2.         Das Verfahren ist kostenlos.
3.           Zustellung gegen Empfangsschein an:
- X.___
- Unia Arbeitslosenkasse
- Staatssekretariat für Wirtschaft seco
- AWA Amt für Wirtschaft und Arbeit
4.         Gegen diesen Entscheid kann innert 30 Tagen seit der Zustellung beim Bundesgericht Beschwerde eingereicht werden (Art. 82 ff. in Verbindung mit Art. 90 ff. des Bundesgesetzes über das Bundesgericht, BGG). Die Frist steht während folgender Zeiten still: vom siebten Tag vor Ostern bis und mit dem siebten Tag nach Ostern, vom 15. Juli bis und mit 15. August sowie vom 18. Dezember bis und mit dem 2. Januar (Art. 46 BGG).
           Die Beschwerdeschrift ist dem Bundesgericht, Schweizerhofquai 6, 6004 Luzern, zuzustellen.
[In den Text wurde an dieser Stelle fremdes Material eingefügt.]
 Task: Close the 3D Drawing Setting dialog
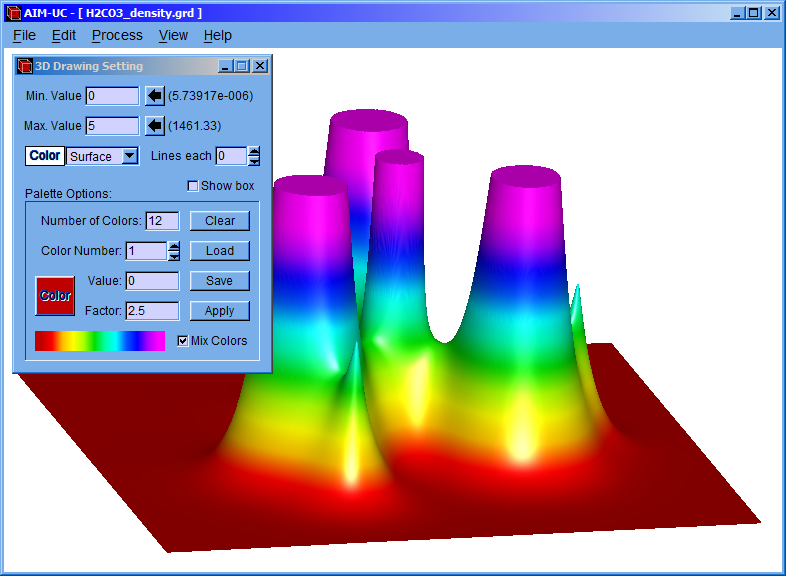click(x=260, y=66)
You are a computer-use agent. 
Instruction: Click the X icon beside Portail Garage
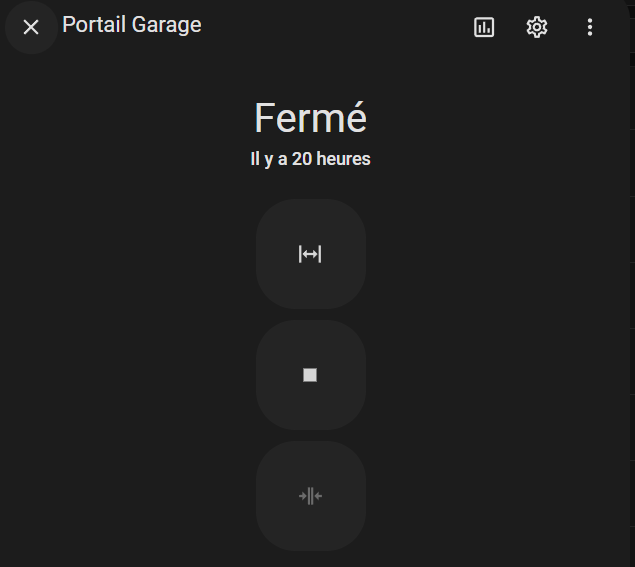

           Die Beschwerdeschrift hat die Begehren, deren Begründung mit Angabe der Beweismittel und die Unterschrift des Beschwerdeführers oder seines Vertreters zu enthalten; der angefochtene Entscheid sowie die als Beweismittel angerufenen Urkunden sind beizulegen, soweit die Partei sie in Händen hat (Art. 42 BGG).